Fin whales, as far as the eye could see, hundreds upon hundreds of them, shrouding the horizon in clouds of their breath. Near Antarctica in 2022 (January), guests and crew members on the National Geographic Endurance reportedly stumbled on the magical sight, which was unobserved since industrial whaling had driven the species to almost extinction.
What greeted us as we sailed north of the Coronation Island in 2022 was beyond belief: a horizon covered with whale spouts, mentions Conor Ryan, a resident naturalist and zoologist on the cruise vessel on which the Lindblad Expeditions operate.
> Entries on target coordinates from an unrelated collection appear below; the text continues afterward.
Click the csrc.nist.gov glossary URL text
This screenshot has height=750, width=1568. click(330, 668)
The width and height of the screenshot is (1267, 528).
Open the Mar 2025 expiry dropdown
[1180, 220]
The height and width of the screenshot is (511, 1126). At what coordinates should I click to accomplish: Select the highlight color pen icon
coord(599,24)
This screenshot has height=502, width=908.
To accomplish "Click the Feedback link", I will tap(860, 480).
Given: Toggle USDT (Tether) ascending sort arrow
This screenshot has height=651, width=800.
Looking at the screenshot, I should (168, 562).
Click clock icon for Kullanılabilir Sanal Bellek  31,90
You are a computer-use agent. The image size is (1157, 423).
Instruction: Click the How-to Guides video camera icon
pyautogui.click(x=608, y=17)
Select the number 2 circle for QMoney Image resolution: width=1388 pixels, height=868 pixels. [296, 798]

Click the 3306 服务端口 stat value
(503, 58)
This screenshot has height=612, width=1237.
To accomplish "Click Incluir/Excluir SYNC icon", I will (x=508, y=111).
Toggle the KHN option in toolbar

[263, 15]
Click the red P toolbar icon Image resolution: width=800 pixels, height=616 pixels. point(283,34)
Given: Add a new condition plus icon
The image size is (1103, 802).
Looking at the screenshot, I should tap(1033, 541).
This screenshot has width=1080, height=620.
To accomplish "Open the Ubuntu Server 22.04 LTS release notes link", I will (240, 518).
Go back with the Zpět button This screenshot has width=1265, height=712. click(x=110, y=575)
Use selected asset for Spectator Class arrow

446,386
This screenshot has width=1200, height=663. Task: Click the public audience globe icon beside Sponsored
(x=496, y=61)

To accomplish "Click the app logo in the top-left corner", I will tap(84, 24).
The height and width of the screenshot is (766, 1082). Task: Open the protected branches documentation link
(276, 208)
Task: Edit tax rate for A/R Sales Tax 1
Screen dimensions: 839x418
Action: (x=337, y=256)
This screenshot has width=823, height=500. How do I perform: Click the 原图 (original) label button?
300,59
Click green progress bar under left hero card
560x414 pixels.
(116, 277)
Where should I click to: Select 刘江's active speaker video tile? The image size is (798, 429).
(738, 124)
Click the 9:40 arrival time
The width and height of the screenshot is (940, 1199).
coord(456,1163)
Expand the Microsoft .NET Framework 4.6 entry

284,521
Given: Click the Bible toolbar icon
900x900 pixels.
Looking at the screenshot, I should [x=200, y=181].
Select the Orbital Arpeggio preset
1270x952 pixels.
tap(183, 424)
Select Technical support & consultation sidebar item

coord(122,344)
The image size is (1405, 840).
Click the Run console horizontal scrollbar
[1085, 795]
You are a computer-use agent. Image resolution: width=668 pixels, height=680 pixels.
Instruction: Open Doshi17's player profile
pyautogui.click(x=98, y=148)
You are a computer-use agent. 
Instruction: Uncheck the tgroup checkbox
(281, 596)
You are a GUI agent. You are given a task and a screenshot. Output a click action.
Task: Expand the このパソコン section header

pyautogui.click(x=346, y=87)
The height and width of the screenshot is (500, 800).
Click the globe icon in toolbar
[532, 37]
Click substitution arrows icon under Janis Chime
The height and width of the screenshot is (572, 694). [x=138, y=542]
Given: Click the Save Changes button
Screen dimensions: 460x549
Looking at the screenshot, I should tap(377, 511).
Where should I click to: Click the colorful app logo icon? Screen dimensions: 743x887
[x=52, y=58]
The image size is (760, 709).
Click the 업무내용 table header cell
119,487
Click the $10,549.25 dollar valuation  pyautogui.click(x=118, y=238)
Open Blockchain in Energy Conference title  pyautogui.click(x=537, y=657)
Ryan added that as they got closer, the sound of blowing from the whales was all around them. There was condensing whale breath continuously in the air, which needed regular cleaning of sunglasses and camera lenses.
Between 830 and 1,153 fin whales with a handful of blue and humpback whales had gathered to gorge on a krill patch off Coronation Island, which is situated to the north of the Antarctic Peninsula.
Researchers of Stanford University who analyzed images and videos of this event have to say that such a huge baleen whale gathering could be the largest to be seen since industrial whaling stopped during the late 20th century. Earlier, the most significant recorded fin whale gathering was 300 animals.
A little over 100 years ago, witnessing something similar to this probably would not have been uncommon, says Matthew Savoca, an experienced marine ecologist associated with Stanford and the co-author of a new study on the event, published in the Journal Ecology.
Weighing 80 tons, fin whales are second in size to blue whales. About a million colossal cetaceans had once plied the world’s oceans, but a century of whaling lowered the numbers by about 98%.
The International Union for Conservation of Nature has listed the species as vulnerable to extinction, though there’s been increasing numbers.
The incredible sighting makes Savoca, a National Geographic Explorer, more optimistic regarding the recovery of fin whales in the Southern Ocean, he mentions.
At the same time, he is concerned: One of the most significant threats to fin whales happens to be ship strikes and entanglements in fishing gears, and the whales could be spotted amid industrial krill fishing vessels.
Krill fishing concerns
It is good to see that fin whales are back, and more individuals are getting to witness that, explains Helena Herr, a marine mammal ecologist associated with the Centre of Natural History of the University of Hamburg, Germany.
Herr has researched whales in the Southern Ocean, and she says that whales often tend to gather off Coronation Island as its surrounding waters are rich in Antarctic krill.
The tiny crustaceans form the base of the food web in the Southern Ocean as the favourite prey for penguins, squid, and whales. People possess an appetite for krill and remove thousands of tons of them from the Southern Ocean every year for use in food and dietary supplements for farmed fish.
The delight the cruise ship guests and Ryan felt at seeing many fin whales was somewhat tarnished when they realized that fishing vessels were trawling via the whale aggregation. According to him, it was a shocking scenario to witness.
Ryan, a co-author on the new paper, and other experts warn that as whale numbers increase, so will dangerous run-ins with the krill fishing sector — unless stringent measures are adopted.
For example, the Commission for the Conservation of Antarctic Marine Living Resources (CCAMLR) that regulates krill fishing activities in the Southern Ocean must take the nutritional and safety requirements of these whales into account, Savoca mentions.
Besides, the commission has to enforce existing rules, says Herr. Some rules mandate krill fishing must not be carried out close to whales or other feeding living creatures. She mentions that this study reflected that at least the four vessels do not adhere to this.
Per Savoca, how Antarctic krill fisheries are managed over the following decade will help determine if gatherings like the one observed in 2022 (January) become more common — or merely a fluke.